A recent study has discovered that electronic immobiliser systems used by 26 different manufacturers could be vulnerable to hacking.
Following police reports out of London that were unable to identify how some vehicles were being stolen, security specialists investigated the potential causes.
Digital security specialists, Baris Ege and Roel Verdult from Radboud University in The Netherlands, and Flavio Garcia from the University of Birmingham in England, compiled the report.
Their findings showed that as many as four out of ten vehicle thefts in major cities could involve some form of vehicle hacking.
Over 100 different mainstream models, particularly those equipped with a starter button in place of a key, are vulnerable to hacking by thieves with the correct equipment.
The results of the report have been suppressed by vehicle manufacturers to keep the information out of the hands of criminals, and to allow time to develop security patches.

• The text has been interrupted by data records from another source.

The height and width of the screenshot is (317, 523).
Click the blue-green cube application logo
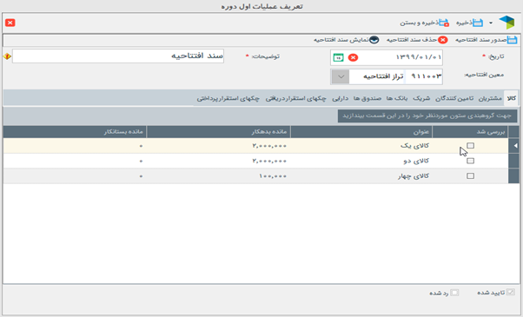tap(506, 23)
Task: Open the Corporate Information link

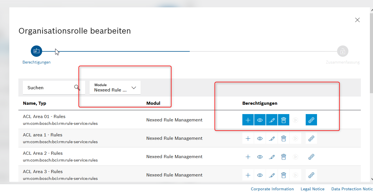Action: pyautogui.click(x=272, y=189)
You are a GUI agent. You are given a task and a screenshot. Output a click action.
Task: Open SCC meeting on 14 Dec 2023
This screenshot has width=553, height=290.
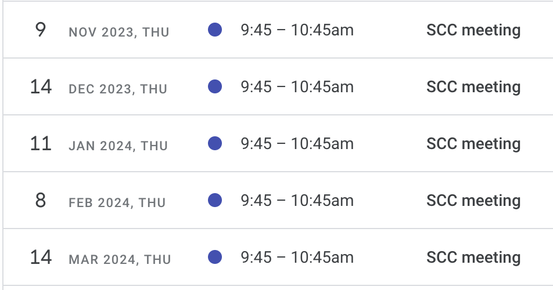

Currently vehicle immobilisers work by sending a rolling code each time you unlock or start your car. By intercepting this signal, thieves could imitate the key and trick a vehicle’s security system into thinking a correct key is present.
The researchers who compiled the report were also able to demonstrate a way of gaining entry to a car, by sending trial and error signals until they found a matching code to access the vehicle. In less than 30 minutes they were able to start the car.
All of these entry methods first require physical access to the car and cannot be done remotely.
In July American researchers were able to demonstrate their ability to hack a Jeep Cherokee equipped with Chrysler’s internet-enabled Uconnect infotainment system.
As well as being able to operate the radio or wipers of the car, vehicle control systems such as the brakes, or accelerator could also be controlled remotely.
Jeep immediately issued a security patch for the affected vehicles. Australian delivered cars were not affected by the vulnerability.
As more vehicles become connected to outside networks, the internet, and vehicle-to-vehicle communications, more potential points of entry become available to hackers.
In the Jeep example, American researchers Charlie Miller and Chris Valasek, used the infotainment system to then communicate with other interconnected Electronic Control Units (ECUs) in the vehicle.
Although connecting the communication entry point to safety-critical systems may not be easy, other information can also be gleaned from the vehicle, from the radio station being listened to, to the car’s current location or destination, via satellite navigation.
Vehicle manufacturers meanwhile, are working to tighten vehicle security. Companies like Tesla have employed security experts to find and close any potential security loopholes.
For owners of the vehicles in the suppressed European report though, it remains to be seen what can done to keep their vehicles secure, or if manufacturers will issue recalls in a similar way to what Jeep has done.